The second hoop to jump through is you must explicitly load the native code library. (We will create this later.) We do this by loading the library in a class static block:

static

    {

    System.loadLibrary ("happy");

    }

To put these pieces together for our example, create a file called Happy.java with the following contents:

class Happy

    {

    public native void printText ();

    static

   {

   System.loadLibrary ("happy");   /* Note lowercase of classname! */

   }

    public static void main (String[] args)

   {

   Happy happy = new Happy ();

   happy.printText ();

   }

 }

Compile Java code

Compile the Happy.java file:

% javac Happy.java

Create a C header file

There are various magic incantations that must be made available so that our C code can be used as a native method. The javah functionality of the Java compiler will generate the necessary declarations and such from our Happy class. This will create a Happy.h file for us to include in our C code:

% javah Happy

Create a C stubs file

In a manner reminiscent of the mangling that C++ translators do to the names of C++ methods, the Java compiler has a similar madness. To ease the pain of having to write a lot of tedious code so that our C code can be invoked from the Java run-time system, the Java compiler can generate the necessary trampoline code automatically for us:

% javah -stubs Happy

Write C code

Now, let's write the actual code to print out our greeting. By convention we put this code in a file named after our Java class with the string "Imp" appended to it. This results in HappyImp.c. Place the following into HappyImp.c:

#include <StubPreamble.h>      /* Standard native method stuff. */

#include "Happy.h"         /* Generated earlier. */

#include <stdio.h>         /* Standard C IO stuff. */

void Happy_printText (struct HHappy *this)

    {

    puts ("Happy New Year!!!");

    } 

In interfacing your C code with Java, many other aspects are involved -- such as how to pass and return the myriad types. For more information, see the Java tutorial or the Hermetica Native Methods Paper (see the Resources section for URLs).

Create a shared library

This section is the most system-dependent. It seems like every platform and each compiler/linker combination has a different method of creating and using shared libraries. For folks using any of the various Microsoft Windows platforms, check the documentation for your C compiler for the nitty-gritty details.

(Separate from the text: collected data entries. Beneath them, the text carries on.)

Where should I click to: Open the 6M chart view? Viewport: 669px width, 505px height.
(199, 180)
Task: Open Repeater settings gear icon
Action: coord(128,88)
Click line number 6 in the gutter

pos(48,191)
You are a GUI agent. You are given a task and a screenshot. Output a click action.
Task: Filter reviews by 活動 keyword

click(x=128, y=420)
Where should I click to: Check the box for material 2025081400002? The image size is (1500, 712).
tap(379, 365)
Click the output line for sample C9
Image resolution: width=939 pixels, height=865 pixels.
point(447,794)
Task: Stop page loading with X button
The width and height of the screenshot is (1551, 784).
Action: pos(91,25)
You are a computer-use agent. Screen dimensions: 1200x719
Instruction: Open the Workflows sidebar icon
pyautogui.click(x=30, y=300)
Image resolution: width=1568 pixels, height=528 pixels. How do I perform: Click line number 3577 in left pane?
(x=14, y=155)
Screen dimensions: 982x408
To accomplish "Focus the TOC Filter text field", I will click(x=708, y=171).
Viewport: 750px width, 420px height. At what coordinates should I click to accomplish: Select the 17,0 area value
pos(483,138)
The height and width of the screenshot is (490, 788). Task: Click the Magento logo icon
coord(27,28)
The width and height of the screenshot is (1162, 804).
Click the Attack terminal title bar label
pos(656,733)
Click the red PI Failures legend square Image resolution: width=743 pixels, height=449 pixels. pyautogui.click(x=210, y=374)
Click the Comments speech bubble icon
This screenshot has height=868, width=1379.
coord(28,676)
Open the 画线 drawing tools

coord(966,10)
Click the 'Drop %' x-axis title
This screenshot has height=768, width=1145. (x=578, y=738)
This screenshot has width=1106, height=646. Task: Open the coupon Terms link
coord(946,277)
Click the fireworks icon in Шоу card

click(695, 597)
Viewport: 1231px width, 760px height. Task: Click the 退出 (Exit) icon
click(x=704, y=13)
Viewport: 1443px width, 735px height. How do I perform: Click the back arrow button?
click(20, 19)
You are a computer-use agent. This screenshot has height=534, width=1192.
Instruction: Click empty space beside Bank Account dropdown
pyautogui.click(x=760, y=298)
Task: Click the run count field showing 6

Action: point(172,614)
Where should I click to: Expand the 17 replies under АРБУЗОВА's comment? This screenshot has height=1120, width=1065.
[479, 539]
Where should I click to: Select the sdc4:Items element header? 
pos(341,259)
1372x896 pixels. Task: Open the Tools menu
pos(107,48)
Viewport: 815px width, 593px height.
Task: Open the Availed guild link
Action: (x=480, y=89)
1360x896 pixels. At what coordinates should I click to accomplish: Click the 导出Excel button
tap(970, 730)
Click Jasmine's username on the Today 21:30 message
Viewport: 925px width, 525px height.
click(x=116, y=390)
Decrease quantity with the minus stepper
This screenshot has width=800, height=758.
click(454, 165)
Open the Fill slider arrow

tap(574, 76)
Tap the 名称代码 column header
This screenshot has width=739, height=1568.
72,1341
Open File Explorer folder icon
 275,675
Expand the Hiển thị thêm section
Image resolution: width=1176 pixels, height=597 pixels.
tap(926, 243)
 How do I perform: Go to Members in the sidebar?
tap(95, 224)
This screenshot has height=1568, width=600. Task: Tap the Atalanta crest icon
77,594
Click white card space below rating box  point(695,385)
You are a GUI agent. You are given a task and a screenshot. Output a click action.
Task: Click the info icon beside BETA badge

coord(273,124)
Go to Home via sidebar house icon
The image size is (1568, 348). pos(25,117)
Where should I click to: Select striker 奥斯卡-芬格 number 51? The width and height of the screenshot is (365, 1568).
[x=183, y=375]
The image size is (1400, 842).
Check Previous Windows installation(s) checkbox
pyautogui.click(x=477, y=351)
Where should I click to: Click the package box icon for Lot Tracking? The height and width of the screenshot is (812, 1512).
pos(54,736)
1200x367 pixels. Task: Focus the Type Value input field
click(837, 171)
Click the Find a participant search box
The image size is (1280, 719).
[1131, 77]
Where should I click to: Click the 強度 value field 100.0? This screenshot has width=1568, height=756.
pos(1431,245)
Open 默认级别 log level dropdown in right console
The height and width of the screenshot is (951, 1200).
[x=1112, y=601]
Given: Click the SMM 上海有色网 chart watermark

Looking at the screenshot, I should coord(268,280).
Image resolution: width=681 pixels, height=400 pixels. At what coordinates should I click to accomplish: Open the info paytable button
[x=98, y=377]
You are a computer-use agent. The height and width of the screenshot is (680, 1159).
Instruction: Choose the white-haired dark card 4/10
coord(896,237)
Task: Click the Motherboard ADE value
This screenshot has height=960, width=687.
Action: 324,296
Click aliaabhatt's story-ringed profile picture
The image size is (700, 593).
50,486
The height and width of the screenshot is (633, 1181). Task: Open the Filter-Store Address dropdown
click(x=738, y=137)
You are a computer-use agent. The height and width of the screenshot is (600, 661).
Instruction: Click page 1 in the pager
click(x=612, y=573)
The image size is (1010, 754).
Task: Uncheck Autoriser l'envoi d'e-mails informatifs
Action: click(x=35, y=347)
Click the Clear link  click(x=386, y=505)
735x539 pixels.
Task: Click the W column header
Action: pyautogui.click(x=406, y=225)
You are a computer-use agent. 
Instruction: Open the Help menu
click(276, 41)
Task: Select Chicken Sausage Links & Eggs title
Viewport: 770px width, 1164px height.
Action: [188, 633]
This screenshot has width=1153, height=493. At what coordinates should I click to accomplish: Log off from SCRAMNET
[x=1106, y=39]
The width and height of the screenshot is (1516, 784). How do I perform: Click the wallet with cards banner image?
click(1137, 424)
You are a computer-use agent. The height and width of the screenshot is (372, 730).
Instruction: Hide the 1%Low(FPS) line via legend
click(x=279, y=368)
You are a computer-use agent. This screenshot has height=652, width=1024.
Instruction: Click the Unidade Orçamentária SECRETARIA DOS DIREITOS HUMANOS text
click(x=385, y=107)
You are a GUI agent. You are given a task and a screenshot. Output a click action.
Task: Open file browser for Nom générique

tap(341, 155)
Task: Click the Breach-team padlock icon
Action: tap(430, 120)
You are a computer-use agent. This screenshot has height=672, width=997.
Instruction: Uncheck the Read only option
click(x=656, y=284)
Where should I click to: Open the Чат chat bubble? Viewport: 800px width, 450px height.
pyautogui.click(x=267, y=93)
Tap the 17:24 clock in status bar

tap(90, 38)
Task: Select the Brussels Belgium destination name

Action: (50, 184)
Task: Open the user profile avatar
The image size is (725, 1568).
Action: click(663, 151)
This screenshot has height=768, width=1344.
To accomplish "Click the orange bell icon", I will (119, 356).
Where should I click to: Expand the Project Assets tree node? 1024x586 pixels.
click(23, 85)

For you Linux folks, here's how to create a shared library using GCC. First, compile the C source files that we have already created. You have to tell the compiler where to find the Java native method support files, but the main trick here is that you have to explicitly tell the compiler to produce Position Independent Code:

% gcc -I/usr/local/java/include -I/usr/local/java/include/genunix -fPIC -c Happy.c HappyImp.c

Now, create a shared library out of the resulting object (.o) files with the following magical incantation:

% gcc -shared -Wl,-soname,libhappy.so.1 -o libhappy.so.1.0 Happy.o HappyImp.o

Copy the shared library file to the standard short name:

% cp libhappy.so.1.0 libhappy.so

Finally, you may need to tell your dynamic linker where to find this new shared library file. Using the bash shell:

% export LD_LIBRARY_PATH=`pwd`:$LD_LIBRARY_PATH

Execute the application

Run the Java application as usual:

% java Happy

Configuring Datasource in Jboss using MySQL and Oracle

MySQL Datasource Configuration in Jboss App Server:

MySQL is an open source database used by many open source projects and small organizations. To use JBoss 4.0 with MySQL, we first need to put the MySQL driver classes into the CLASSPATH. Copy the .jar file mysql-connector-java-3.0.9-stable-bin.jar to the /server/default/lib directory.
To use the MySQL data source, copy /docs/examples/jca/mysql-ds.xml to the /server/default/deploy directory. Modify the mysql-ds.xml configuration file by setting to com.mysql.jdbc.Driver and to jdbc:mysql:///, where is the MySQL host server and is the MySQL database.
Next, we need to set the and elements in the standardjaws.xml or jaws.xml file:

java:/MySqlDS
mySQL

We also need to set the and elements in the standardjbosscmp-jdbc.xml or jbosscmp-jdbc.xml file:

java:/MySqlDS
mySQL

Finally, we modify login-config.xml with MySQL database settings. Add the following element to login-config.xml:

sa
sa

jboss.jca:service=LocalTxCM,name=MySqlDS

By modifying the mysql-ds.xml, standardjaws.xml, standardjbosscmp-jdbc.xml, and login-config.xml files, the JBoss 4.0 server is configured to be used with a MySQL database.

In Client:

Hashtable ht=new Hashtable();
ht.put(InitialContext.INITIAL_CONTEXT_FACTORY,"org.jnp.interfaces.NamingContextFactory");
ht.put(InitialContext.PROVIDER_URL,"jnp://localhost:1099");
ht.put(InitialContext.URL_PKG_PREFIXES,"org.jboss.naming:org.jnp.interfaces");
initialContext = new InitialContext(ht);
javax.sql.DataSource ds = (javax.sql.DataSource) initialContext.lookup("java:MySqlDS");
java.sql.Connection conn = ds.getConnection();
// do the necessary database operations on connection.



Troubleshooting:
---------------------

javax.naming.NamingException: MySql not bound.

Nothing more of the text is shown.